Experiencing The Deposit Of Faith was self-released in 2017, just days before Tumor announced that he would be joining Warp Records. The record is a haunting blend of soul, ambient, and heavily sampled works that bleed together into a hypnagogic whole. Nestled near the beginning of the record is “E.Eternal,” a track that may reference Bone Thugs-N-Harmony in name but mainly comprises a slowed down, pitch-shifted sample of “It’s Love” by the new age duo Woo. Like “Devout,” the piece grooves gently and goes nowhere, left to fizzle out into silence. The result is a hypnotic instrumental piece void of the optimistic intentions that the sampled riff originally aimed to provoke.

“Zure (Yves Tumor Obsession Edit)” (from async remodels, 2018)
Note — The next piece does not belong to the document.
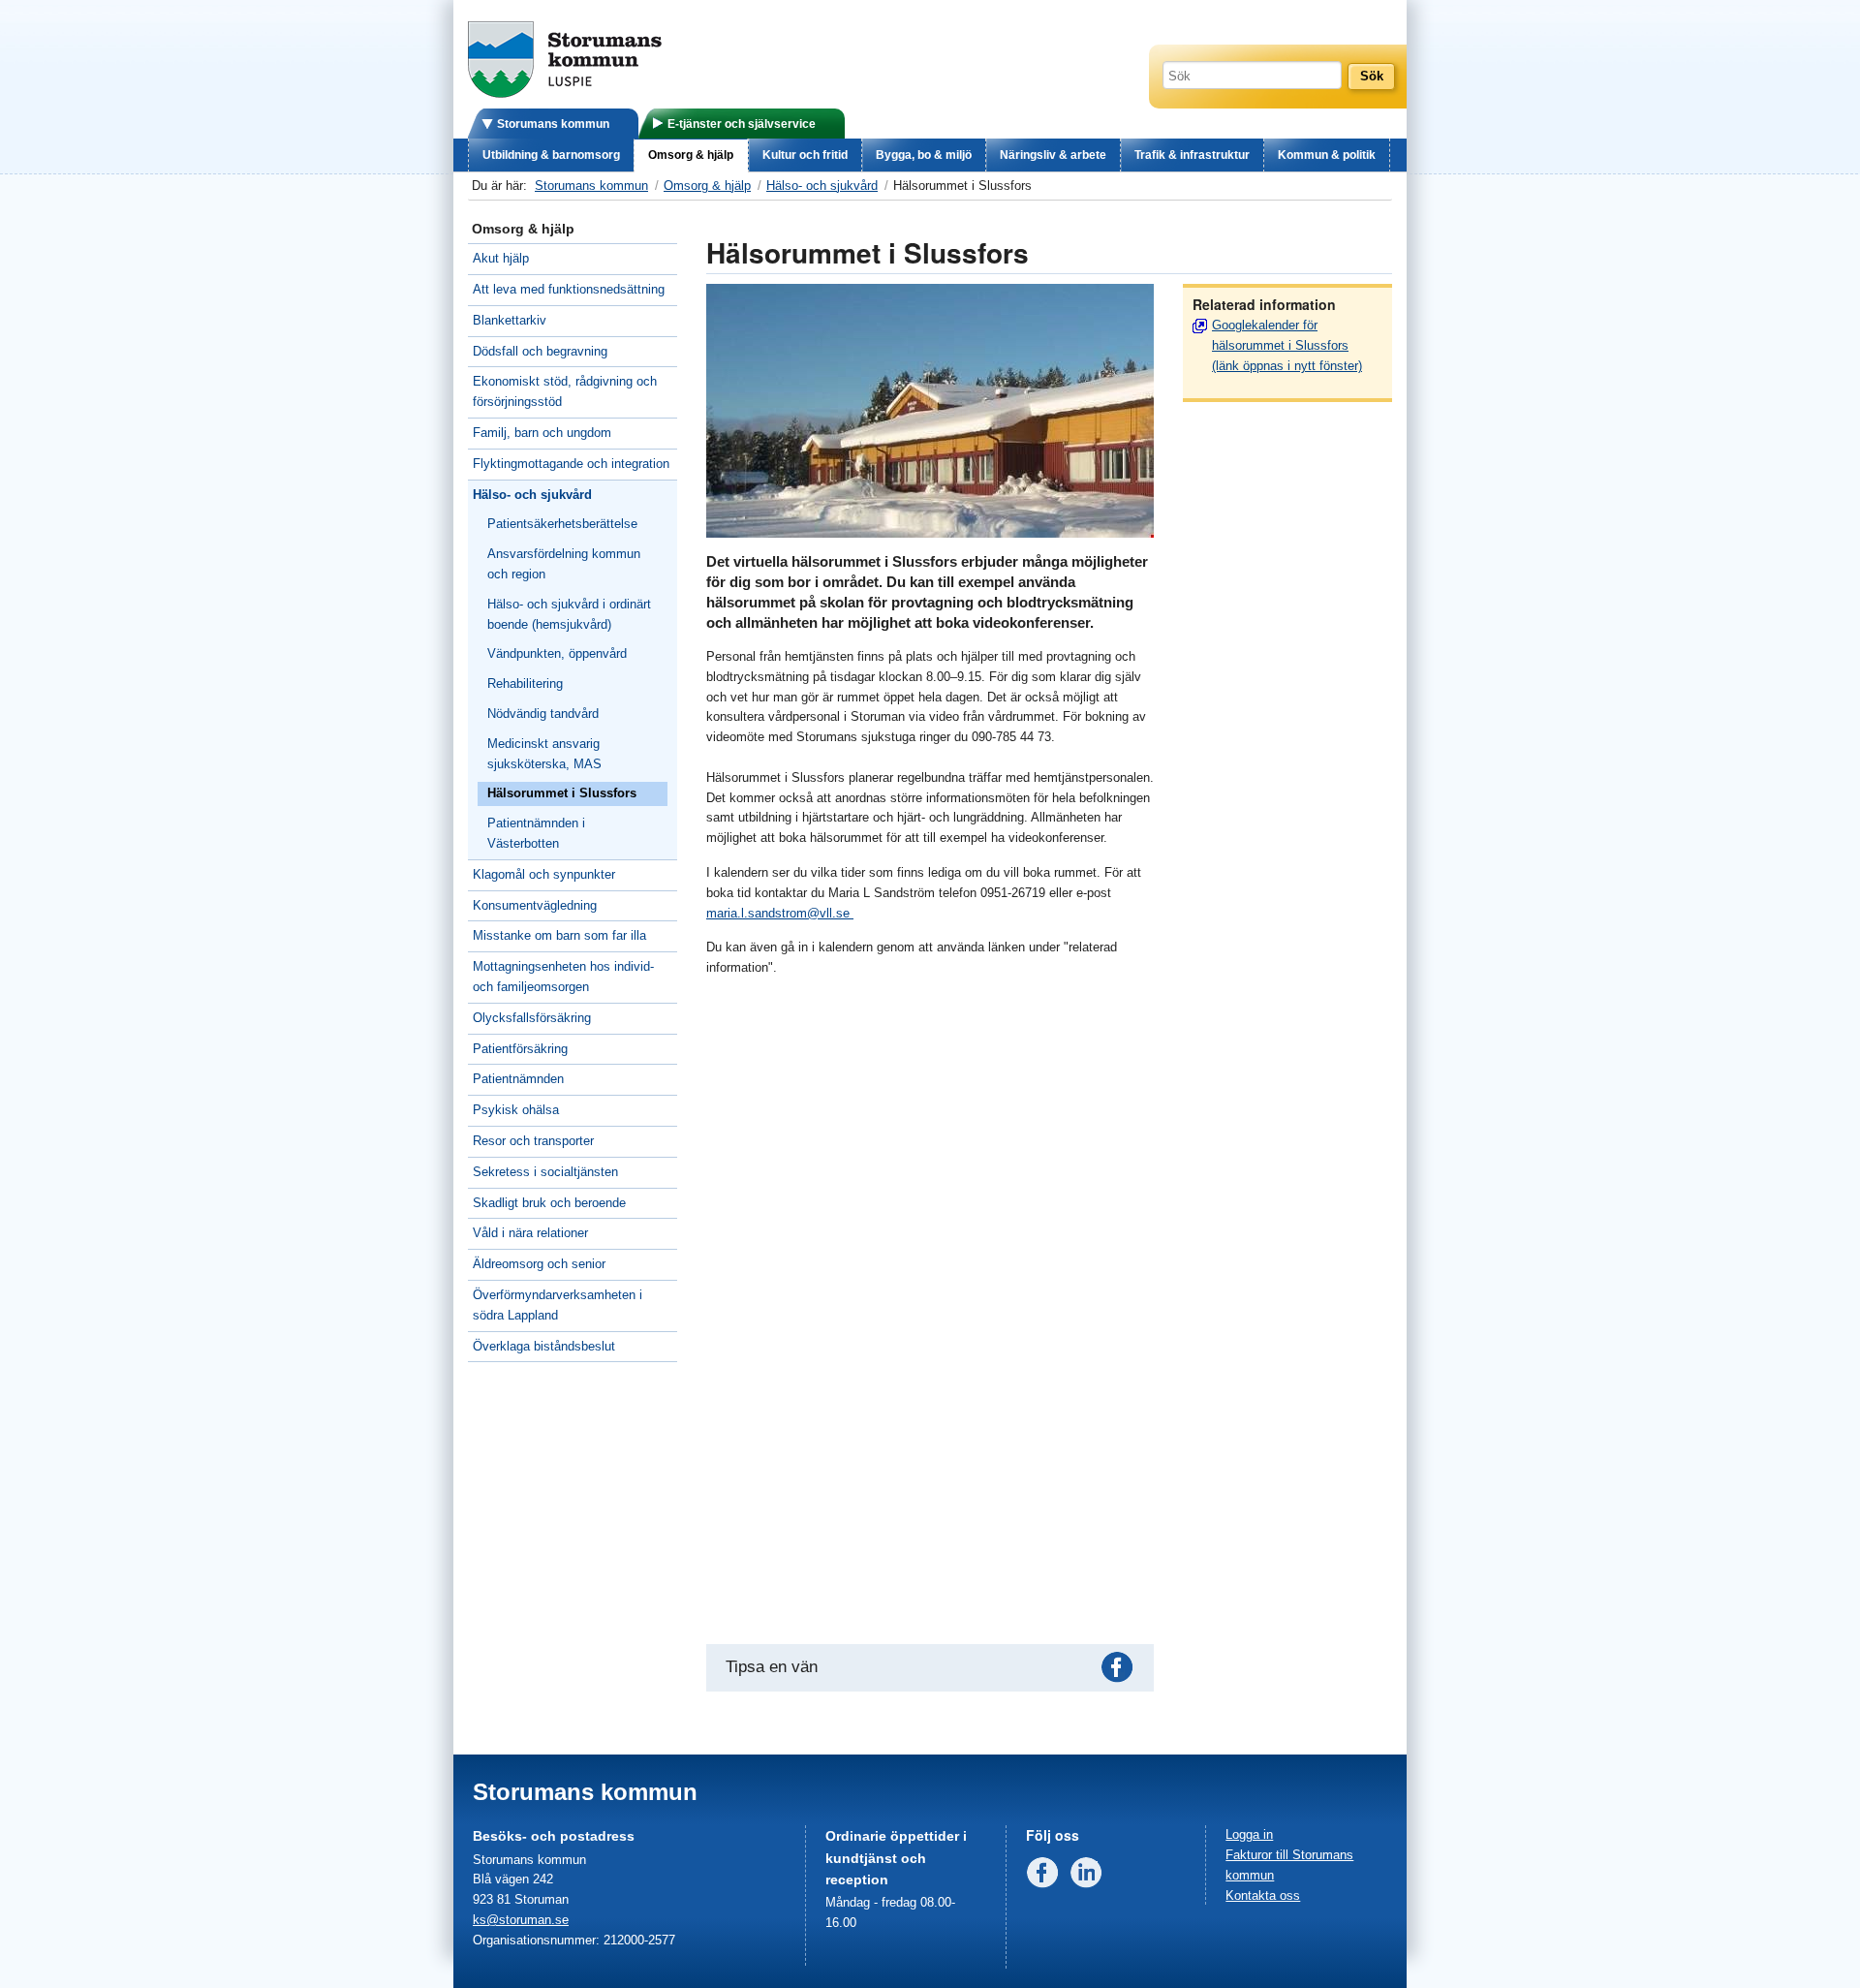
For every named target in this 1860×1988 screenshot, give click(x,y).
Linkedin (1090, 1876)
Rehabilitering (525, 683)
Ryuichi Sakamoto, a Grammy-winning film score composer and the legendary keyboardist of Yellow Magic Orchestra, released async in 2017. To celebrate the release, electronic vanguards like Oneohtrix Point Never, alva noto, Fennesz, Arca, Andy Stott, and the late Jóhann Jóhannsson teamed up for a compilation remix album of record. Tumor was personally tapped for the project by Sakamoto and chose to rework the track “Zure,” a meditative piece built mostly from a single synthesizer that repeats a slow pulsing chord. Utilizing a neo-noir-sounding saxophone and an undemanding drum beat, Yves turns the track on its head. “I would much rather the piece of music spoke for itself, but I will mention it was truly a life-fulfilling honor to work on, or in a way with, Ryuichi on this project,” he told The Fader after the release.

“Noid” (from Safe In The Hands Of Love, 2018)

Tumor’s longtime fans were met with a shocking 180-degree turn when “Noid,” the first single from Safe In The Hands Of Love, was released: One of the world’s most adventurous and disorienting producers had released a pop-rock song. A driving drumbeat kicks off the track, quickly followed by Yves’ voice, this time up front and unedited. Unlike the usual songs void of structure, “Noid” binds itself to the standard verse/chorus format. What it lacks in experimental instrumentation, it makes up for in its dark lyrics. “They call it a sickness, PTSD, depression,” Tumor sings. “Safe in the hands of love.” After a career of pushing himself to the farthest outskirts of musical styles, it’s the tamest music that sounds most foreign and groundbreaking for Tumor.